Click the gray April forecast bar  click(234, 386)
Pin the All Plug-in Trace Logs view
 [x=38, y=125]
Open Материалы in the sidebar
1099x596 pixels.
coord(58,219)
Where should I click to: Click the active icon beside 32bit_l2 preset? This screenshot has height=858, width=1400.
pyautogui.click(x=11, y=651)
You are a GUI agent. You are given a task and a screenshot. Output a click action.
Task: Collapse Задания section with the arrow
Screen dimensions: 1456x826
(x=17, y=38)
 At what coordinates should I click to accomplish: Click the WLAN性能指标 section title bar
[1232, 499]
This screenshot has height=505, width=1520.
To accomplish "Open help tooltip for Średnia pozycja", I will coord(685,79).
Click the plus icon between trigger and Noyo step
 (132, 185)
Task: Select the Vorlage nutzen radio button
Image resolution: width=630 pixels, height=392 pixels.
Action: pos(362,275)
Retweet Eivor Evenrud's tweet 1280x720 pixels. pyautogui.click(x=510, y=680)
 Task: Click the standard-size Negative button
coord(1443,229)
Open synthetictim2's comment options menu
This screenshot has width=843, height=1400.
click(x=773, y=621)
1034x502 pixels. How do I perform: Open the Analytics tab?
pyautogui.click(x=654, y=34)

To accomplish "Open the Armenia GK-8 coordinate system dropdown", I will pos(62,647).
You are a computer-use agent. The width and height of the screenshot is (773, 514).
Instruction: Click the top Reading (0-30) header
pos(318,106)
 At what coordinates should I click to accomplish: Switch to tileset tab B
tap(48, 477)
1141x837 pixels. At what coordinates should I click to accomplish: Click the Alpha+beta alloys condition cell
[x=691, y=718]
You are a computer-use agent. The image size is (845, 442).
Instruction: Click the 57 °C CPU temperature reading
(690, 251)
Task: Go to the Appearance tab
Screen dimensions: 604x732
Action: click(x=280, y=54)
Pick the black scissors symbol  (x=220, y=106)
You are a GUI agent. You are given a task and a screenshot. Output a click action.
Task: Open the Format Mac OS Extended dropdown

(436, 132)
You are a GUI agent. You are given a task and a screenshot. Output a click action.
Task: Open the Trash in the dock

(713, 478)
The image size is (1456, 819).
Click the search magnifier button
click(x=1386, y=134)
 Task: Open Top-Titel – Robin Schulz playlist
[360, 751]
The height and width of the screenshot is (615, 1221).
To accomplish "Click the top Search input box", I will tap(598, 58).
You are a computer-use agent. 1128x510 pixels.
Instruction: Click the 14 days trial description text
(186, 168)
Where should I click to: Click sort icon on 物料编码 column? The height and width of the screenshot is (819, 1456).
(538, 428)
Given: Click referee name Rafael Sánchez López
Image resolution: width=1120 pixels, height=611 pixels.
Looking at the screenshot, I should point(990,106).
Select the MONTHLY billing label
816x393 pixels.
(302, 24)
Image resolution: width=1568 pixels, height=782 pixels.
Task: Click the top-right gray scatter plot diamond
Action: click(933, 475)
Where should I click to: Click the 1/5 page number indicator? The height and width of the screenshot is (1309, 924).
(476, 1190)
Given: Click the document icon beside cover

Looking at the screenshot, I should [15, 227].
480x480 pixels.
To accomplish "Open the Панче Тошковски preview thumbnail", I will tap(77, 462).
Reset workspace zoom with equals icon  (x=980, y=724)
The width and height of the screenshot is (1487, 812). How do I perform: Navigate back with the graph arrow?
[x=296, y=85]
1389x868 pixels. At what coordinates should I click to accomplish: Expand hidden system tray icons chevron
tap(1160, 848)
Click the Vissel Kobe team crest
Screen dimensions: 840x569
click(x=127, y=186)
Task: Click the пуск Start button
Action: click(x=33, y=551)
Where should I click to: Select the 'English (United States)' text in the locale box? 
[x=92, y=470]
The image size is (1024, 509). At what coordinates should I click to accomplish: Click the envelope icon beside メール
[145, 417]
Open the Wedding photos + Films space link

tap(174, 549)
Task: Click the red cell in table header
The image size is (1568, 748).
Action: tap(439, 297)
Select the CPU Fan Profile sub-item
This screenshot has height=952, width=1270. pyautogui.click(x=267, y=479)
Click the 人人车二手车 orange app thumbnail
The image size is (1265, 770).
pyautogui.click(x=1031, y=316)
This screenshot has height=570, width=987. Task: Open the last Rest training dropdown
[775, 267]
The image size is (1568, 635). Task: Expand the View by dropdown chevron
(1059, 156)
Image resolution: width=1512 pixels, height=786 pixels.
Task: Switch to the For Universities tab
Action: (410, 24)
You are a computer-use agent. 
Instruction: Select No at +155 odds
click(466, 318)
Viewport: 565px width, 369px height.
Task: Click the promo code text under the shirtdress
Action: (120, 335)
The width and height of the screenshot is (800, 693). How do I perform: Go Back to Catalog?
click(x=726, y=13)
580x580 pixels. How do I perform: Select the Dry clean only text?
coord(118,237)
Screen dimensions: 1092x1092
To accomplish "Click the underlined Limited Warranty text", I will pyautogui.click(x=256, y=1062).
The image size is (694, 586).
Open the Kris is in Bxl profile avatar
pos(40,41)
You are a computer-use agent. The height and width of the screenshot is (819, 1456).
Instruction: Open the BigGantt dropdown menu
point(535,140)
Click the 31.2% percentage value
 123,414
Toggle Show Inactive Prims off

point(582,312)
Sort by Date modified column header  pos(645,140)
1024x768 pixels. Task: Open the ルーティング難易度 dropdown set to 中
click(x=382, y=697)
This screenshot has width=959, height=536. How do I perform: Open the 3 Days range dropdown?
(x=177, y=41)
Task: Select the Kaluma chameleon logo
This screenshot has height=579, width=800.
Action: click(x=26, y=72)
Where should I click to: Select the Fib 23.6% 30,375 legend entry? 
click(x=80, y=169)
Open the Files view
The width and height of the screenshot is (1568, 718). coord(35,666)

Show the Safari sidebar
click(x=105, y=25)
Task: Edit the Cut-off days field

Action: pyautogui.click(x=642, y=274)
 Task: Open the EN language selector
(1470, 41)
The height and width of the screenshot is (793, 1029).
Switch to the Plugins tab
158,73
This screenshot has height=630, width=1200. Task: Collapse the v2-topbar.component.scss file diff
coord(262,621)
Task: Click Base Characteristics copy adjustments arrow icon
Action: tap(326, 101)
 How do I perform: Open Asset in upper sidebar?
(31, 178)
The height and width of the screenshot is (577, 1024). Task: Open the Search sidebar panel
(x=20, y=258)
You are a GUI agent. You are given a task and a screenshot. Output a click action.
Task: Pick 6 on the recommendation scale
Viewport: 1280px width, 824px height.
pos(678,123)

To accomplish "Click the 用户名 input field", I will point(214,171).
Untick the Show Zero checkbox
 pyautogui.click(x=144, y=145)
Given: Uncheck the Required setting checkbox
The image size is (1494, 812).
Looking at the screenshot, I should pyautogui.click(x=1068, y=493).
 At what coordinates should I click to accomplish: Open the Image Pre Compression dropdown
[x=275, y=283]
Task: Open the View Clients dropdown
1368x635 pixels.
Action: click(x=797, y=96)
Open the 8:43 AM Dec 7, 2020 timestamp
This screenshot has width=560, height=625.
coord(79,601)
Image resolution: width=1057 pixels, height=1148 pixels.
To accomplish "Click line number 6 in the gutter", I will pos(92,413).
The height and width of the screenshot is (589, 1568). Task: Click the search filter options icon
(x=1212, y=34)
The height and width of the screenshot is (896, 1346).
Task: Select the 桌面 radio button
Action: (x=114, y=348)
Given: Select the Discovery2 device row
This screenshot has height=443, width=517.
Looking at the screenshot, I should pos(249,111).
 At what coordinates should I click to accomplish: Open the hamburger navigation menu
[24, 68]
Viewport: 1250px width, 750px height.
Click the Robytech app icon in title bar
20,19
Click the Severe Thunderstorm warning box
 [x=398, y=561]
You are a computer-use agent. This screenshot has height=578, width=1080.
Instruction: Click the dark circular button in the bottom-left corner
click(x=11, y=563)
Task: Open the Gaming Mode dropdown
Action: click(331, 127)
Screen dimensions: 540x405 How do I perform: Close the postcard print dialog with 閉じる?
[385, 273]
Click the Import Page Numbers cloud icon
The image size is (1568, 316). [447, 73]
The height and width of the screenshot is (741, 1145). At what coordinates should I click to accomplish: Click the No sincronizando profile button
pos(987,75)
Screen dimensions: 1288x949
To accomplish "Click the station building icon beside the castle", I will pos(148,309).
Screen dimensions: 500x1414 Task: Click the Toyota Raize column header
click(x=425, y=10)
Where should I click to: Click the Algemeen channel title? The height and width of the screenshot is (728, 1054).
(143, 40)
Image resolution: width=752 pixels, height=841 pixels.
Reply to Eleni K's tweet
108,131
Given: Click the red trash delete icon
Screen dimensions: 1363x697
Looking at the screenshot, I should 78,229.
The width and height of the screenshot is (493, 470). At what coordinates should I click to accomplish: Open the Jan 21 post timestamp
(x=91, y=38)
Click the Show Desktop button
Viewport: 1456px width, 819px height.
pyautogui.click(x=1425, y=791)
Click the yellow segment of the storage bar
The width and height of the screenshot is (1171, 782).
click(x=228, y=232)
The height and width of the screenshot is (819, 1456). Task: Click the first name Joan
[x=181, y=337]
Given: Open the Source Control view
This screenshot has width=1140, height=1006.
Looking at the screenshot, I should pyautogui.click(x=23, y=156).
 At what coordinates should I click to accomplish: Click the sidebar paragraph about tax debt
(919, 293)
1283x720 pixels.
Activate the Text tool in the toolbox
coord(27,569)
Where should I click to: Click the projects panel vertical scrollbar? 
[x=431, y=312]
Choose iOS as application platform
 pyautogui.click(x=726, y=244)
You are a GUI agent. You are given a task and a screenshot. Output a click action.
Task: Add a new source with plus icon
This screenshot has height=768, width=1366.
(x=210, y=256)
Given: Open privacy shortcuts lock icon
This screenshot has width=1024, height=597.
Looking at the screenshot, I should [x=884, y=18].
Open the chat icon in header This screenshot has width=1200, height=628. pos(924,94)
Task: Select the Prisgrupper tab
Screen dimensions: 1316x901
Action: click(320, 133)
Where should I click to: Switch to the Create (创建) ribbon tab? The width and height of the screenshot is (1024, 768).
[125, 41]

Your instructions
Rewrite the records as a numbered list with no blank lines, starting at the line that contains "Click the 人人车二手车 orange app thumbnail" and ending after the line that contains "Action: (120, 335)".

Exercise result
1. Click the 人人车二手车 orange app thumbnail
2. The image size is (1265, 770).
3. pyautogui.click(x=1031, y=316)
4. This screenshot has height=570, width=987. Task: Open the last Rest training dropdown
5. [775, 267]
6. The image size is (1568, 635). Task: Expand the View by dropdown chevron
7. (1059, 156)
8. Image resolution: width=1512 pixels, height=786 pixels.
9. Task: Switch to the For Universities tab
10. Action: (410, 24)
11. You are a computer-use agent. 
12. Instruction: Select No at +155 odds
13. click(466, 318)
14. Viewport: 565px width, 369px height.
15. Task: Click the promo code text under the shirtdress
16. Action: (120, 335)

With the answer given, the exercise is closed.